Dealing With Missing Data Through Random Effects Models
Lewis Sheiner, MD.
University of California San Francisco, USA
A standard clinical trial assigns treatments A, observes outcomes Y, and, generically, uses the disparity between the goodness of fit of pY(Y|A) vs. pY(Y) to determine if assignment is causal for differences in outcomes. Covariates X may be used with pY(Y|A,X) to sharpen conclusions, but they are not required. With clinical trials of chronic conditions it is almost inevitable that departures from protocol occur. Missingness, wherein one or more scheduled observations in a longitudinal series (i.e., Y is a time-indexed vector with elements Yt, for t an element of t, the set of observation times) are not made, is a common form of departure. Dropout at time T, wherein Yt, t > T, denoted Ymiss, is missing is a particularly simple and illustrative form of missingness. With dropout, the observed outcome is (Yobs,T), not Y, and the required model is therefore pY,T(Yobs,T). The standard approach to dropout is to impute Ymiss using LOCF (last observation carried forward), and analyze the now "complete" data using the analysis procedure originally proposed. Whereas this approach may sometimes suffice for a (conservative) confirmatory analysis, it does not generally lead to unbiased conclusions because the LOCF prediction of Ymiss is rarely unbiased.

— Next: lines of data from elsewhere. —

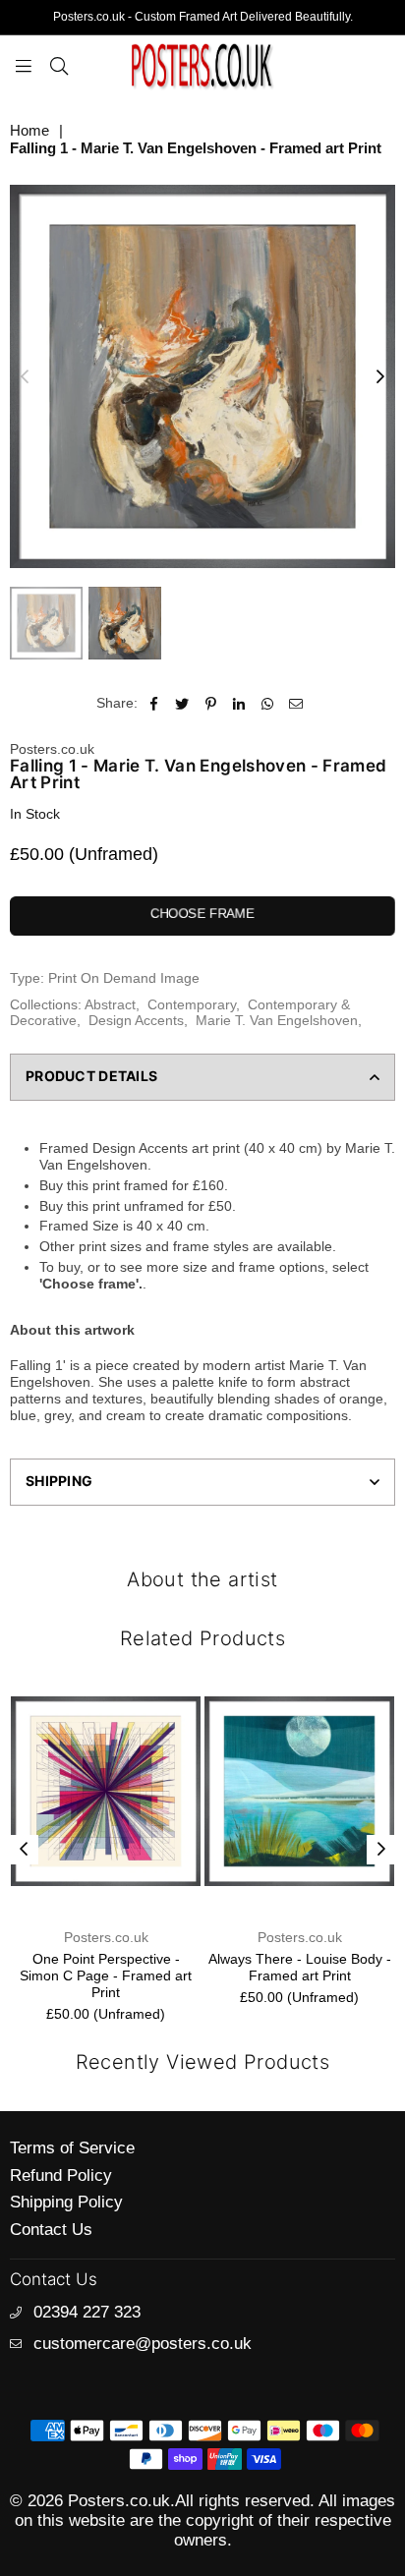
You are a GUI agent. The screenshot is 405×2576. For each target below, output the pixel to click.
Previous (24, 377)
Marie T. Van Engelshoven (277, 1020)
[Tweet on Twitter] (182, 703)
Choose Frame (202, 913)
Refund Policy (61, 2175)
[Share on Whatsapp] (267, 703)
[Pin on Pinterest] (210, 703)
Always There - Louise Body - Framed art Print (187, 1967)
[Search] (59, 65)
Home (29, 130)
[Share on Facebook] (153, 703)
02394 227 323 (87, 2312)
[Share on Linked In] (239, 703)
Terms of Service (72, 2148)
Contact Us (51, 2229)
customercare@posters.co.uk (142, 2343)
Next (380, 377)
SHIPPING (59, 1480)
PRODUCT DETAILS (91, 1075)
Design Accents (136, 1020)
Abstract (110, 1004)
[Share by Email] (296, 703)
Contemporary (191, 1004)
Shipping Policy (66, 2202)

More generally, the data distribution pY,T(Y,T|A) can be factored as pT(T|Y,A)pY(Y|A). The first factor, the model for missingness, is potentially causal, as T now depends on Y, and cannot necessarily be ignored (complete case analysis). If an X exists such that pT(T|A,Y,X)=pT(T|A,X) then Ymiss is ignorable (in the sense that pT(T|A,X) may be ignored with only some slight loss of efficiency if it shares parameters with pY(Y|A,X)) and the complete cases can be validly analyzed using pY(Y|A,X) instead of pY(Y|A).

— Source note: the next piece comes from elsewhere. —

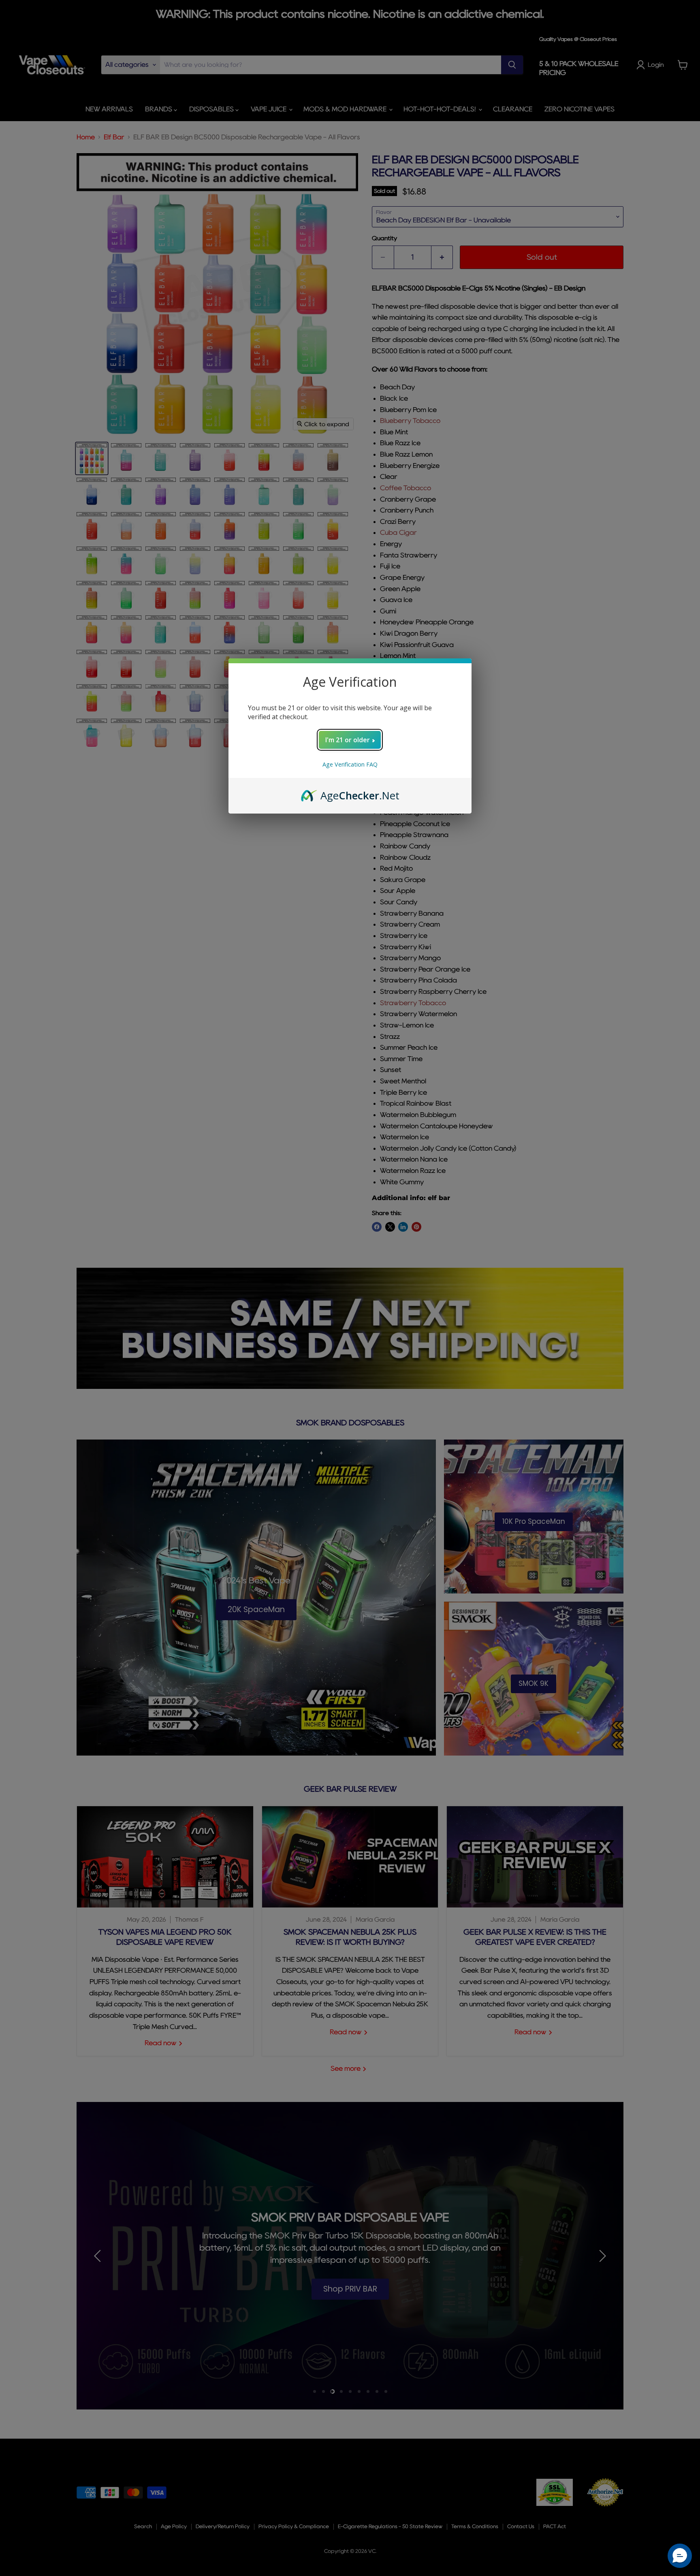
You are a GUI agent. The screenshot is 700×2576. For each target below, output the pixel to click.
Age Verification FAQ (350, 764)
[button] (680, 2556)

Failing a covariate that renders the missingness ignorable, heuristically, if Yobs can be used to model E(Ymiss|Yobs), then imputing Ymiss = E(Ymiss|Yobs) makes the missing data be only the residuals, Ymiss - E(Ymiss|Yobs), and these may be almost ignorable (i.e., E(Ymiss|Yobs) may be almost unbiased for Ymiss). LOCF rarely accomplishes this as it recognizes no data trends that might be expected to persist after dropout. Random effects models for the time-evolution of Y can accomplish this: such models assert that pT(T|Y,A)pY(Y|A) = pT(T|b,A)pY(Y|b,A), where the b are random effects. If so, Ymiss no longer affects pT(T|A), and if Yobs supplies unbiased information about b, the missingness is ignorable. Further, such models usually also assert conditional independence of the elements of Y given b, whence pY(Y|b,A) equals the product of the terms pY(Yt|b,A) for all t in t, and the likelihood pY(Yobs|b,A) is immediate.
For a random-effects model-based approach to non-ignorable missingness to be credible, the assumption that given the particular choice of pY(Yt|b,A), Yobs supplies unbiased information about b (which pY(Yt|b,A,t>T) = LOCF rarely does) must hold, and this in turn requires that it be scientific (i.e. be based on prior knowledge) as the current data (absent Ymiss) cannot provide evidence for or against it.